**Collected data entries:**
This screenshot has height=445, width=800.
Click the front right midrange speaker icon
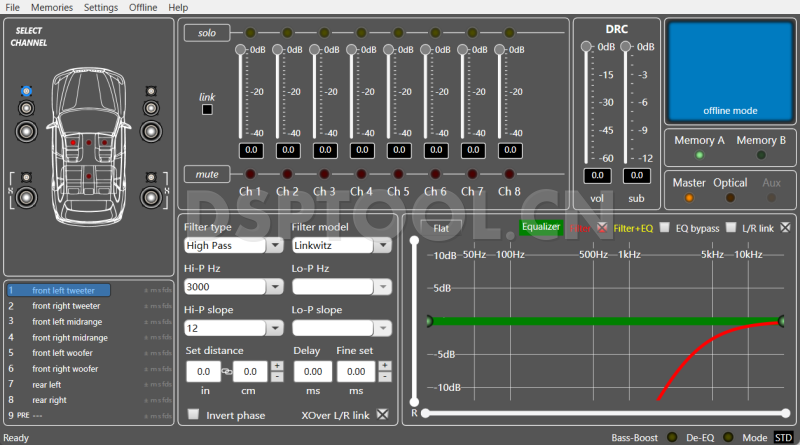tap(151, 108)
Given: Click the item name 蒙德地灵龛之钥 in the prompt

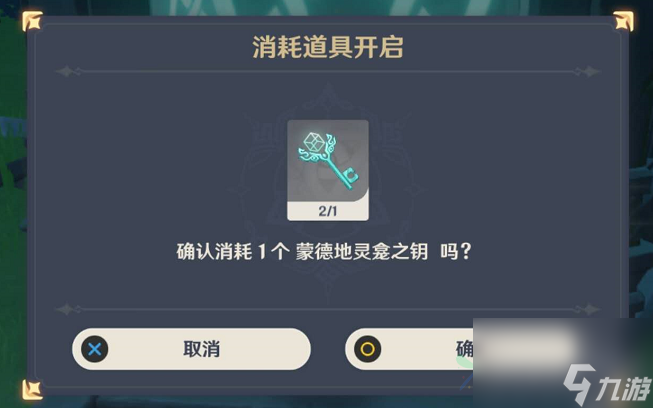Looking at the screenshot, I should click(361, 252).
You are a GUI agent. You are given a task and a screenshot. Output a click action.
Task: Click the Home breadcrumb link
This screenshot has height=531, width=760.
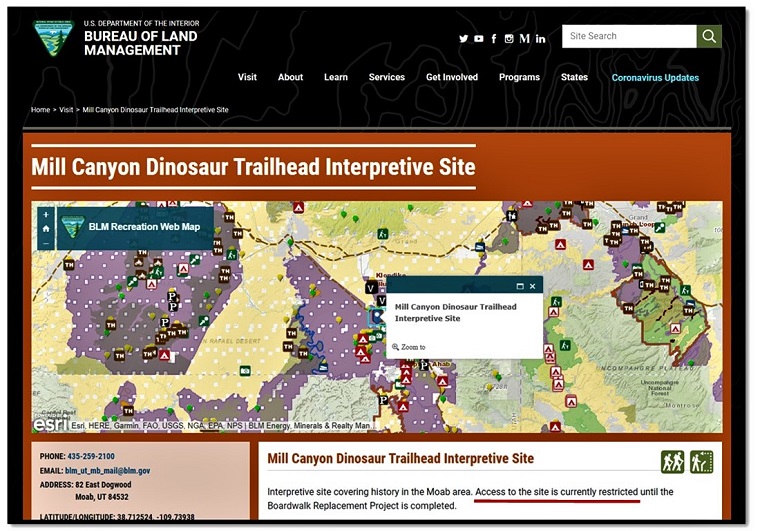click(x=40, y=110)
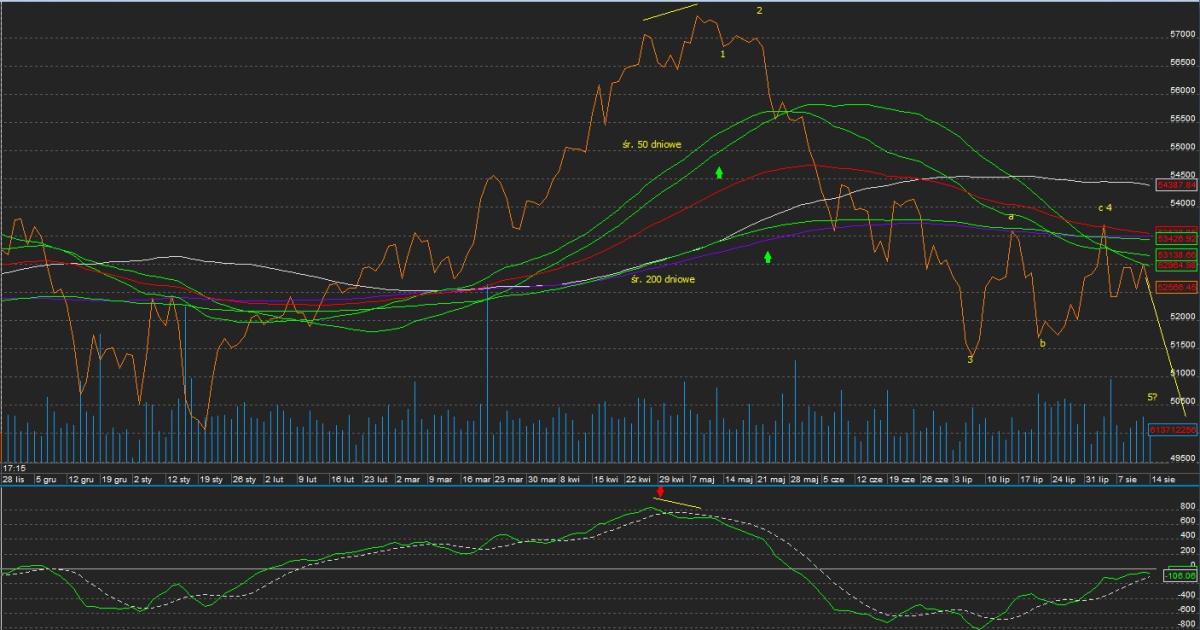Screen dimensions: 1200x630
Task: Select the '5?' wave forecast label
Action: [x=1153, y=397]
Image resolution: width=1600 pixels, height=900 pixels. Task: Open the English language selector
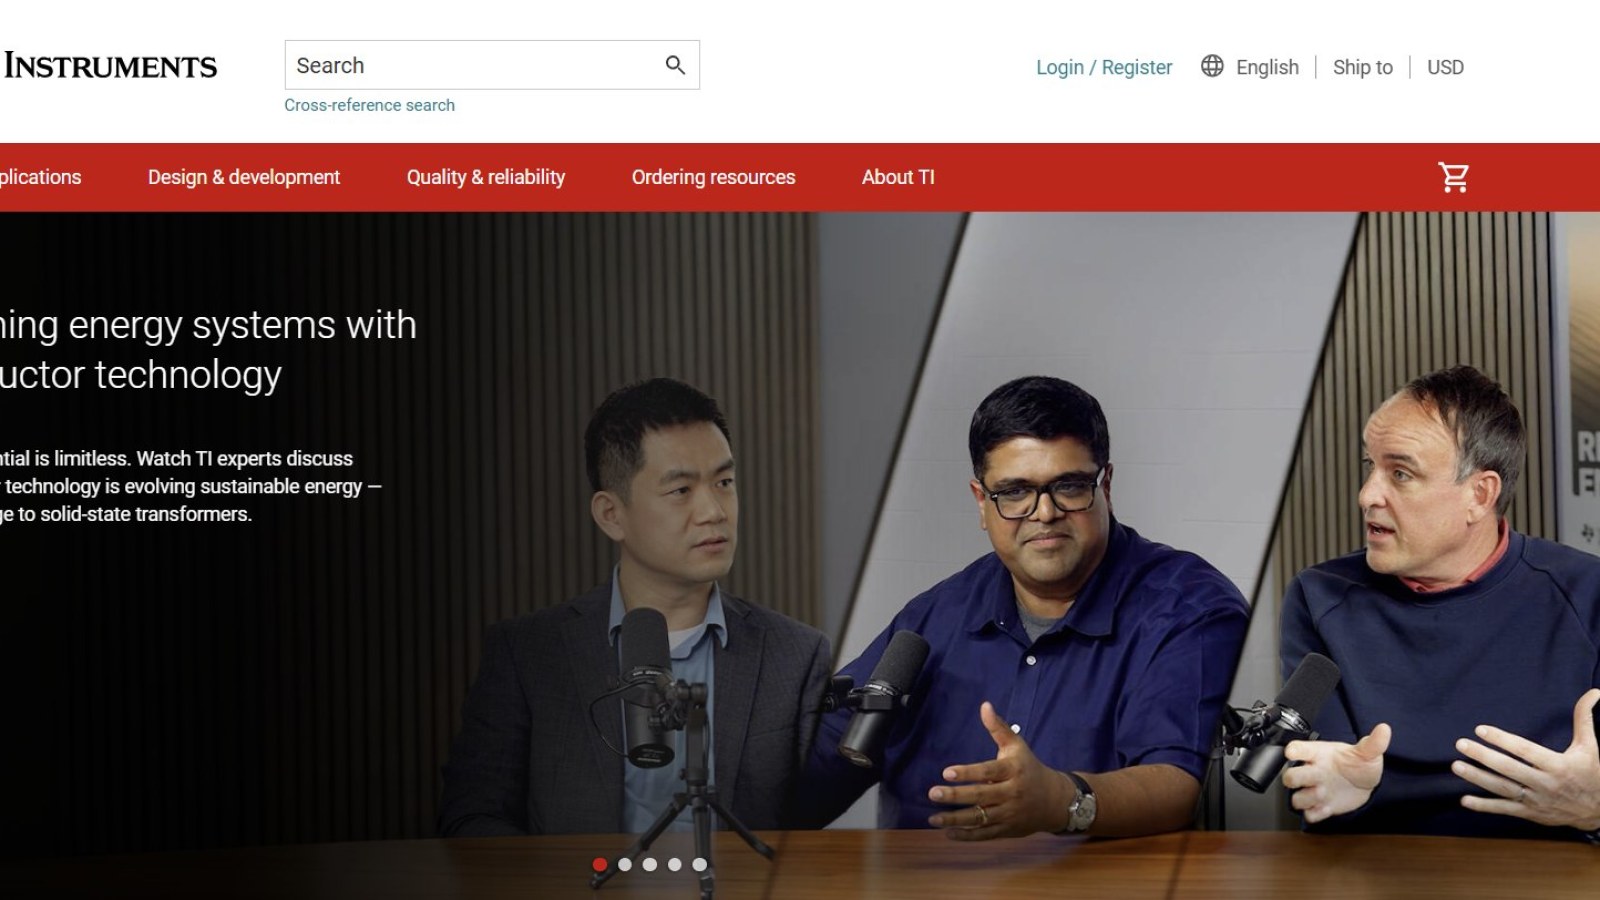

**What is required:** A word-for-word repeat of the lines from the line with "You are a GUI" to the last line of the data, both ends included and pictures left out, is all that should appear.

**Final answer:**
You are a GUI agent. You are given a task and a screenshot. Output a click action.
Task: Click the Home breadcrumb link
This screenshot has height=531, width=760.
click(x=40, y=110)
Screen dimensions: 1200x630
Task: Select the '5?' wave forecast label
Action: [x=1153, y=397]
Image resolution: width=1600 pixels, height=900 pixels. Task: Open the English language selector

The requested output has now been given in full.